The "same" routine maintenance will happen more often because you will be putting more miles on your car. Plus any warranty will run out earlier. And your car will be worth less as it will have more miles on it (depreciation). It's not just gas that us an expense.


----------



## Fuzzyelvis (Dec 7, 2014)

Champ said:


> Your on every post trashing Uber but yet you still drive for them. Their winning more of you than anyone else. Btw. My insurance $28 a month and it won't go up because I do not live in the city of ATL.


Do you have full coverage?


----------



## Champ (Jul 28, 2015)

Fuzzyelvis said:


> Do you have full coverage?


Yes I do have full coverage I get a lot of discounts because of my age, where I live, who I bank with, I'm and school I'm married and I'm military. Geico gives me all of those discounts not to mention I never been in a accident or got a ticket since I was 19 I'm 30 now.


----------



## Champ (Jul 28, 2015)

Fuzzyelvis said:


> The "same" routine maintenance will happen more often because you will be putting more miles on your car. Plus any warranty will run out earlier. And your car will be worth less as it will have more miles on it (depreciation). It's not just gas that us an expense.

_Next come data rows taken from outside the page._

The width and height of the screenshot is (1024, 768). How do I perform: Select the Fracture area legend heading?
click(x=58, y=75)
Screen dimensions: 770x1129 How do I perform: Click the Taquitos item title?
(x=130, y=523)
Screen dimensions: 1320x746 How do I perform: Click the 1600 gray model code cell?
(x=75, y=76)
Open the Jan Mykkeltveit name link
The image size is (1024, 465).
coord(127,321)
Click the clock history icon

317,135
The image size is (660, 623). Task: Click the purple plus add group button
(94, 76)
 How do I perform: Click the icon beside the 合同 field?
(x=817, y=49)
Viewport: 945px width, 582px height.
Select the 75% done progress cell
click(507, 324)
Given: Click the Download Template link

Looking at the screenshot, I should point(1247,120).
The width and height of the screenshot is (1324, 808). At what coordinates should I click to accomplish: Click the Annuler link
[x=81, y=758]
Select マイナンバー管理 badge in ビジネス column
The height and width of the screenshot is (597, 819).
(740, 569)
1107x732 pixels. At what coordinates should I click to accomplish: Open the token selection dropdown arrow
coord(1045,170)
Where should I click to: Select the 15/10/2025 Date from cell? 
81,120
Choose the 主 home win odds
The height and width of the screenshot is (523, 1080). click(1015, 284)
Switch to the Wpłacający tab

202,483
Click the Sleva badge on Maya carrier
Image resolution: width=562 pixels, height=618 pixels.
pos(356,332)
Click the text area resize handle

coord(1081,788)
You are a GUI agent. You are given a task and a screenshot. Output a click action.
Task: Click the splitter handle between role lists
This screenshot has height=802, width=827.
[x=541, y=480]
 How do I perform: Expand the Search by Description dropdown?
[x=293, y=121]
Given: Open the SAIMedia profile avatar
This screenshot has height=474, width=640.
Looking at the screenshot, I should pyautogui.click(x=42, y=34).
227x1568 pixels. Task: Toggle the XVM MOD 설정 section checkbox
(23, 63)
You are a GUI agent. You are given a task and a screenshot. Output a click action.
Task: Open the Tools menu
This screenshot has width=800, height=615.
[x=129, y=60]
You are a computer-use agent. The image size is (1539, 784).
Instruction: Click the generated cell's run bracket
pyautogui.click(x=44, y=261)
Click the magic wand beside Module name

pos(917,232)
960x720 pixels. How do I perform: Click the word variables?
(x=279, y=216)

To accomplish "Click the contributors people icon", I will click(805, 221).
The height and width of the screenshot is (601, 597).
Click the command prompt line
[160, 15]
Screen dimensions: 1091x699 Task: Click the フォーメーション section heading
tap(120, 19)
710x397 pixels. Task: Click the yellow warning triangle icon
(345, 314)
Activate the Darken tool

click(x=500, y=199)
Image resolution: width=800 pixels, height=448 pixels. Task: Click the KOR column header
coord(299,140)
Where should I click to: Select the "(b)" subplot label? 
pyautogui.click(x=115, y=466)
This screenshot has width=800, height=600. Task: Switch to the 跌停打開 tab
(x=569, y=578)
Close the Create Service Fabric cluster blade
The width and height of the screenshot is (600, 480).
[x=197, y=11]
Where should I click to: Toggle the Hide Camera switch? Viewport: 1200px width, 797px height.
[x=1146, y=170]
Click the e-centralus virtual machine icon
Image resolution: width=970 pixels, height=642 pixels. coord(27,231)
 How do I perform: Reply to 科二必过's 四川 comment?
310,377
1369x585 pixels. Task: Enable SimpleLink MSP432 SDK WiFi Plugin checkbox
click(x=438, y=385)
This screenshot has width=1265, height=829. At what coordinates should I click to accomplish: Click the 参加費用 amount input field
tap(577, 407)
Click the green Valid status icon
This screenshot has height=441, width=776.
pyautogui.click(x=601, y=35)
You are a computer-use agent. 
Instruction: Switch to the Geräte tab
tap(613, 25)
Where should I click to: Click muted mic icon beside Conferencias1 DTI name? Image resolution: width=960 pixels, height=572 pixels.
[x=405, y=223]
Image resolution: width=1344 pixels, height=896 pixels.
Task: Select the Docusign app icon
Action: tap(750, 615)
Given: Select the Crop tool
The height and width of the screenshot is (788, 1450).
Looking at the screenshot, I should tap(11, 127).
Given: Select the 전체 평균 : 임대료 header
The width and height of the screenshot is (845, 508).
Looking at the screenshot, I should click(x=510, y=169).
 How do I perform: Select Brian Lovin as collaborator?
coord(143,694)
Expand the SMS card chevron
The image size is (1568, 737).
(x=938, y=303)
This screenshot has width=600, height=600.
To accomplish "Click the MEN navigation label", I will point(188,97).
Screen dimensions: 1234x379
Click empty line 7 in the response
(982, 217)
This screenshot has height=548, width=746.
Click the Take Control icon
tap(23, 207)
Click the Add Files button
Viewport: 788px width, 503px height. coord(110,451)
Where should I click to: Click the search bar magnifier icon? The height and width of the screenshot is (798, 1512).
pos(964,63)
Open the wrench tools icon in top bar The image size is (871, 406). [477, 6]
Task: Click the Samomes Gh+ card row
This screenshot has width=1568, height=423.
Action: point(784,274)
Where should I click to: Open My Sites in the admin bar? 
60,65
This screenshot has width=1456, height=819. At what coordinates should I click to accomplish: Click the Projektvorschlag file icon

Well no one wants to drive the same car forever now do we. I'm thinking about just using my car primarily for uber though and maybe getting a new one for me and before you ask no I never finance.


----------



## Uber Kraus (Jun 10, 2015)

Champ said:


> Lmao, I hear everything your saying but it's all irrelevant if your still driving for uber. Your telling people not to drive but your still driving is only helping the company because people see you as trying to get rid of new drivers so you can make more money. If you really believe what your telling other people than you wouldn't drive period. Nothing's going to change about uber with drivers like you "warning" people but you continue to drive for them. It's seems that I got under your skin which was never my attention to do. BTW I'm not from the south I just live here. But I hope you understand where I'm coming from you cant tell people to notdo something if your still doing it even if it is part time. That means it's helping you some way some how because if you was really losing you wouldn't be doing it. I guess you enjoy your car getting ****ed by uber as well since you still work for them. Your just helping them win.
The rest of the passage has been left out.